↓↓↓

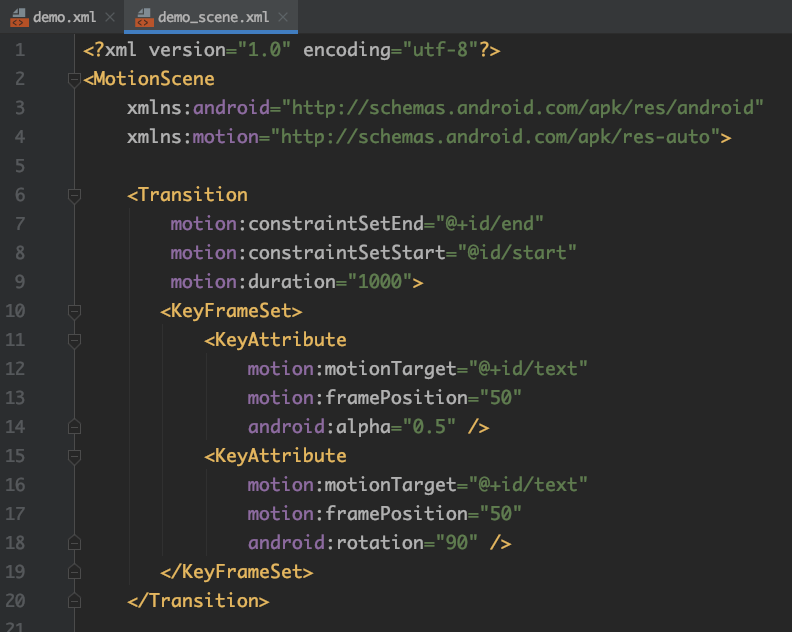Place cursor in rotation value "90"

tap(456, 543)
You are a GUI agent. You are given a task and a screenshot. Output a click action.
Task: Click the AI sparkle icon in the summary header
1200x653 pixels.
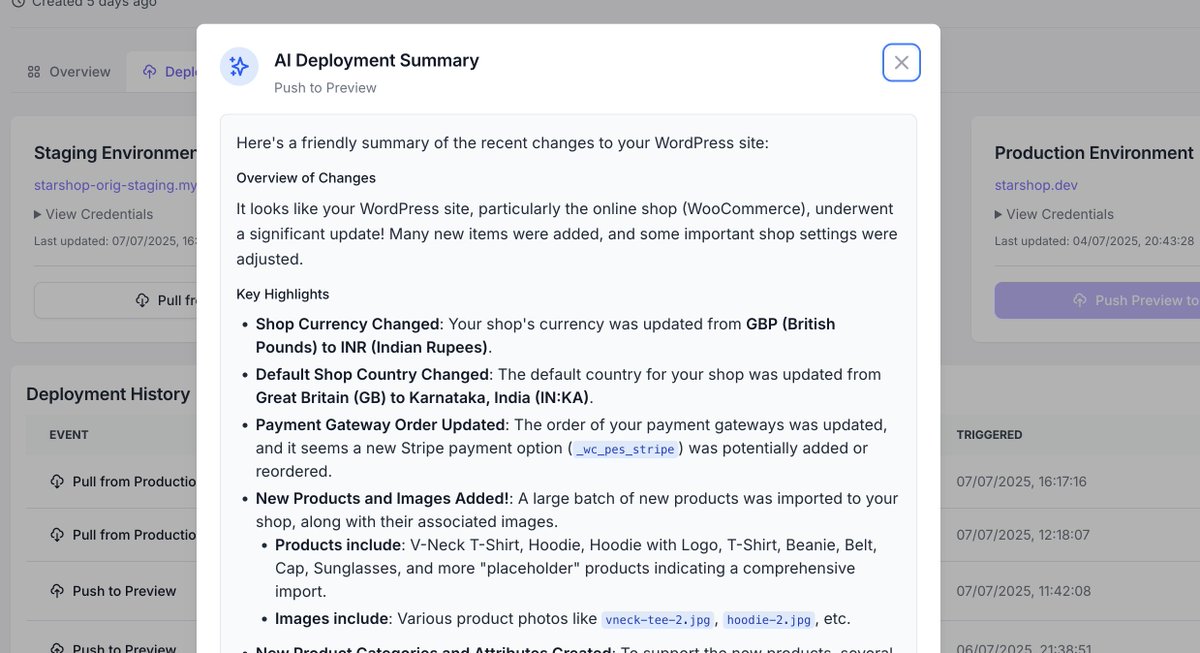tap(239, 67)
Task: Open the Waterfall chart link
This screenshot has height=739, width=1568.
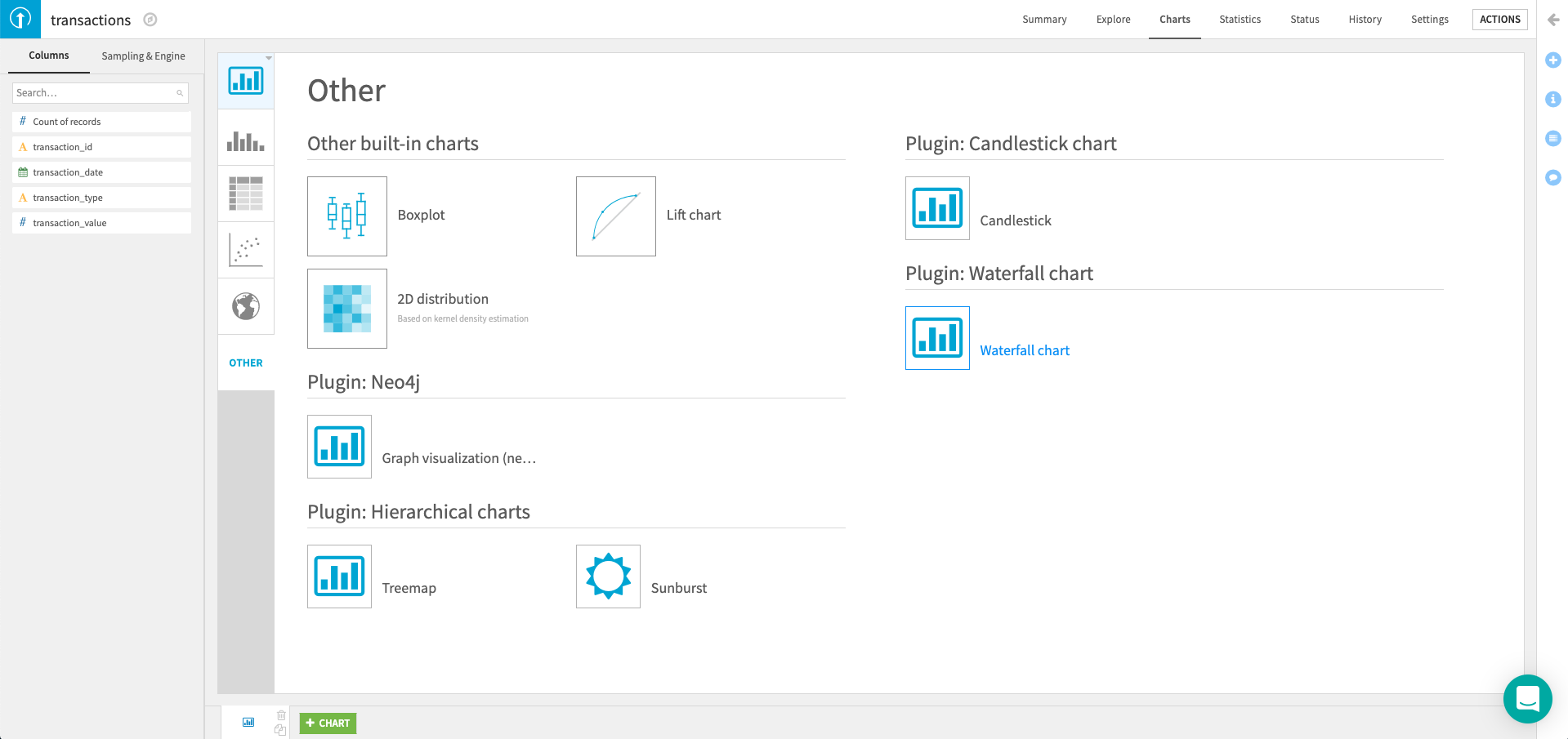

↑↑↑

◆ WHAT NEEDS TO BE DONE ◆
Needed here is only the span from the line with "You are a GUI" through the last line of the entries, copied exactly with both ends and without pictures.

◆ TASK ANSWER ◆
You are a GUI agent. You are given a task and a screenshot. Output a click action.
Task: Click the AI sparkle icon in the summary header
1200x653 pixels.
tap(239, 67)
Task: Open the Waterfall chart link
This screenshot has height=739, width=1568.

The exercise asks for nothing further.